This article appeared in
Southern Vanity, April/May 2005
The Pigment Principles, Part One
There is power in your closet and it is in the color
of your clothes. All people have a physiological response
to color. The following chart is to be used to dressappropriately
for what you want to achieve. Assuming your closet is already
filled with favorites where every item fits you perfectly
(for the body as it honestly is today), look to the colors
you choose to give you the extra impact to make all your goals
a slam dunk!
For businesswomen, the most effective colors are charcoal
grey and navy blue. Even though
spring is here and bright colors are in fashion, there is
power in the colors we sometimes think of as boring or just
for winter. When you are dealing with money, people and legal
matters, your clients or prospects want to be reassured that
you are dependable, trustworthy and focused on the matters
at hand. The darker the shade of every color, the more down
to earth and reliable you appear. Greys projects authority.
Blues project trust. Darken these two colors and you can see
why they are so effective when you go to a meeting to sign
a contract, discuss a raise or promotion, or deal with lawyers
On the opposite end of the spectrum, the lighter a shade
is, the softer your impact is on others. If you are a leader
on a project in your company or an association, your purpose
is not always to be in the limelight. There are times you
need to gather information while NOT drawing attention to
yourself. There are times you need to deliver hard news, conduct
an exit interview or deal with a highly emotionally charged
group of people. Pastel blue, soft yellows, light pinks will
help you visually sooth the people you could be at odds with.
These are situations when you do not wear red.
Red is known as “the” power
color, but here is the reasoning behind that. When we see
red, our blood pressure increases slightly, as does our brain
activity. What red is great for is when you are giving a presentation
and you want people to remember what you said. Wearing red
helps others more easily retain your message because their
brain activity in a more heightened state when they hear your
presentation and see you in red. Red is not the color to wear
if you are announcing layoffs, bad news or any message that
others will find upsetting.
So many women have closets with an overabundance of black
clothes. We tend to think it hides our flaws and/or
extra weight. It can, but black does more than that. It is
a great networking color among others in leadership positions.
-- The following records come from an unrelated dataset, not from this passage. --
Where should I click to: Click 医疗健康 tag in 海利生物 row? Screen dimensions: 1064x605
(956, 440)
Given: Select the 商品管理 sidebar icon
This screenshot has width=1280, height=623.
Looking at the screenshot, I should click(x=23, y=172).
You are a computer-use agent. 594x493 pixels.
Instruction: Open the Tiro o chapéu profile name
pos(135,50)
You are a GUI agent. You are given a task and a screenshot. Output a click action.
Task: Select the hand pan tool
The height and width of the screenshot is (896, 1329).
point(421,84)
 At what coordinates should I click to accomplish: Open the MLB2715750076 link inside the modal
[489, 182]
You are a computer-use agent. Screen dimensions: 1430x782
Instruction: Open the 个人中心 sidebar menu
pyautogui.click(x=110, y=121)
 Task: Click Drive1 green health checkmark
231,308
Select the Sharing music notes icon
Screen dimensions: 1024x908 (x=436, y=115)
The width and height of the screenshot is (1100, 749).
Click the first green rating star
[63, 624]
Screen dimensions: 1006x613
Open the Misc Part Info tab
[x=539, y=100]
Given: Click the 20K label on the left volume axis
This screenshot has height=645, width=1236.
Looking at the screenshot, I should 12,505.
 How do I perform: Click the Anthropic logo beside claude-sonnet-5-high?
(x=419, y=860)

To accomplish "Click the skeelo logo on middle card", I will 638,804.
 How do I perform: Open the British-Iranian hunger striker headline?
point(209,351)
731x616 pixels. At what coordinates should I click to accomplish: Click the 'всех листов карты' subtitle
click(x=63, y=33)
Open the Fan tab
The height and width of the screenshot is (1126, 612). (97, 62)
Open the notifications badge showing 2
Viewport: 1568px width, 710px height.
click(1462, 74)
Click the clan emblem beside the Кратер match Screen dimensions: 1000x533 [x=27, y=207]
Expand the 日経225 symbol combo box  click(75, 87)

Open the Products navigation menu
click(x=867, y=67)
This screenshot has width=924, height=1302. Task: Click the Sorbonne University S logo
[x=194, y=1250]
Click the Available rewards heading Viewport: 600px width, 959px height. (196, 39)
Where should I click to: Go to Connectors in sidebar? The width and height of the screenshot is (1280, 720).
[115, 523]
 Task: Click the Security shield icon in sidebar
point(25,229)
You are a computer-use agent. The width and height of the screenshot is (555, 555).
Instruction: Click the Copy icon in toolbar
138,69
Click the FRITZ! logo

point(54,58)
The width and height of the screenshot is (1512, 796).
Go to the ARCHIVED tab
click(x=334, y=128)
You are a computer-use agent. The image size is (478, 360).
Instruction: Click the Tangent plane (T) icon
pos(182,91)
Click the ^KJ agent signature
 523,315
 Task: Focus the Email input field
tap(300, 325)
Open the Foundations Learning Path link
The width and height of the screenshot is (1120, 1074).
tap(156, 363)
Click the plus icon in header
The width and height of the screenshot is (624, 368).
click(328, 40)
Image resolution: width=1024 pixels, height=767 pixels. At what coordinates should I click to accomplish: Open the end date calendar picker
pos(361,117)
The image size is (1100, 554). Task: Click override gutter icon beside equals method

Yet when we are with subordinates, head-to-toe black can be
seen as a wall around the authority figure that can stop the
flow of open communication. People can see you as the leader
(where you wear black), but may not volunteer feedback, insight
or information if they do not want to challenge you as the
leader. “She can handle it,” may be the prevailing
attitude as others remain in the background watching you handle
the hard tasks. If you are a manager and your department is
not forthcoming with you, you may be overwhelming them with
the black in your wardrobe. Medium shades of any other color
will draw others to you when you want more interaction.